Established in 2009 by the American Kennel Club (AKC) and American Veterinary Medical Foundation (AVMF), the award honors a candidate’s long-term contribution to the field of canine research.
“It’s an honor to be recognized by AKC and AVMA, the two leading organizations dedicated to health and well-being of dogs,” said Simpson. “The support of organizations like AVMF and AKC is gratifying and essential as we continue to improve the health of all dogs.”
Dr. Simpson’s discovery of invasive E. coli in boxers and French bulldogs with Granulomatous colitis, a severe inflammatory bowel disease typically diagnosed in young Boxers and French Bulldogs for which he received a grant from the AKC Canine Health Foundation, has resulted in these breeds becoming a model for Crohn’s disease in humans.
His contributions also include the application of culture-independent methods called fluorescence in situ hybridization (FISH) for the identification of bacteria in tissues, the role of intestinal bacteria in disease, and the function of nutrition in gastrointestinal disease. His developments in FISH analysis for bacteria have now been applied to many aspects of veterinary and human medicine.

------------------------------

Exercise instructions: Extend the text on Dr. Simpson's canine research award, picking up after its final sentence. The listing has no part in this work.

------------------------------

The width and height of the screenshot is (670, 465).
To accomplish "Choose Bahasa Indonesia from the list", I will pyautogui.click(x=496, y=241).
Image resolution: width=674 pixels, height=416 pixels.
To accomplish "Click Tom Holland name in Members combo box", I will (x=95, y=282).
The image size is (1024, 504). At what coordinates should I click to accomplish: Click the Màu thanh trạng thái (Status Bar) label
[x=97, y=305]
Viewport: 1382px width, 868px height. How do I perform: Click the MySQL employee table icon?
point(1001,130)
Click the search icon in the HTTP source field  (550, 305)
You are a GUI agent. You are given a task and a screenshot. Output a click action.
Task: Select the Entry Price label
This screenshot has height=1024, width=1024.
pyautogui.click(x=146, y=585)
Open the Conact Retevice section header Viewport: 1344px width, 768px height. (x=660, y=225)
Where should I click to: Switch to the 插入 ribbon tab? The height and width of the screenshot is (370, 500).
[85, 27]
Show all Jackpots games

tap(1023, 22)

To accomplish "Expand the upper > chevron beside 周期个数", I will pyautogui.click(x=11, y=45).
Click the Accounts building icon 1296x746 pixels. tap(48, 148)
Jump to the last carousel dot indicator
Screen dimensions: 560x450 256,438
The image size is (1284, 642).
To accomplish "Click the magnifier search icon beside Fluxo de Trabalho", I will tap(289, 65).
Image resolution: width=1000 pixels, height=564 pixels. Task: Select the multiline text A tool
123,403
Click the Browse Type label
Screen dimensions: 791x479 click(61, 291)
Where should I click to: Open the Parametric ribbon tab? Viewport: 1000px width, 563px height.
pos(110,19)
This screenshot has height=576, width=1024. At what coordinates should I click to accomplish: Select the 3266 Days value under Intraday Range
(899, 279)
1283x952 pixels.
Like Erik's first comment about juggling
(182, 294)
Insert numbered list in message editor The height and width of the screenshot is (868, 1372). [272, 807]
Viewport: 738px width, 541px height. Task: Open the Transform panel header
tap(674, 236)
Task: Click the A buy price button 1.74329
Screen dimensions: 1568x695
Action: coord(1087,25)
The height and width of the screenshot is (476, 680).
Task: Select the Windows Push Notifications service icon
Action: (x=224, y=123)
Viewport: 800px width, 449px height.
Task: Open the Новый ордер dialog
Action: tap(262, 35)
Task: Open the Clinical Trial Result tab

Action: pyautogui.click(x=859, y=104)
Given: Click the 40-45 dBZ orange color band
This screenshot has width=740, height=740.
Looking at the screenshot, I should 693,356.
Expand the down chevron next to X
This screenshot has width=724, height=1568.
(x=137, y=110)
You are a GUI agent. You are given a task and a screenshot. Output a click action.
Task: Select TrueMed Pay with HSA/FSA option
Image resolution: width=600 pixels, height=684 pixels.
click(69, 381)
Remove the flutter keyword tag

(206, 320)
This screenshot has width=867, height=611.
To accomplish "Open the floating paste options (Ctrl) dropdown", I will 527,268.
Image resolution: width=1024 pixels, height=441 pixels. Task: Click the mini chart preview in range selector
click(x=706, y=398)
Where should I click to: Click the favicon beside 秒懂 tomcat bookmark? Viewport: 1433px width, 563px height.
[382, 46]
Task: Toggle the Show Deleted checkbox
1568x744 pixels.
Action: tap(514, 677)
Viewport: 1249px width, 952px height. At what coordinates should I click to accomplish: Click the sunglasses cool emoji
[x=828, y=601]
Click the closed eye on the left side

------------------------------

Exercise answer:
“The AKC is pleased to partner with the American Veterinary Medical Foundation, the largest national veterinarian-directed animal charity, to present this award to Dr. Simpson,” said AKC’s Mari-Beth O’Neill, AVP, Sport Services and Vet Outreach. “His work advancing animal health and welfare is greatly appreciated by the American Kennel Club.”
AKC Board Member Dr. Charles Garvin presented the award at the Merial NIH National Veterinary Scholars Symposium this weekend at Michigan State University in Lansing, Michigan.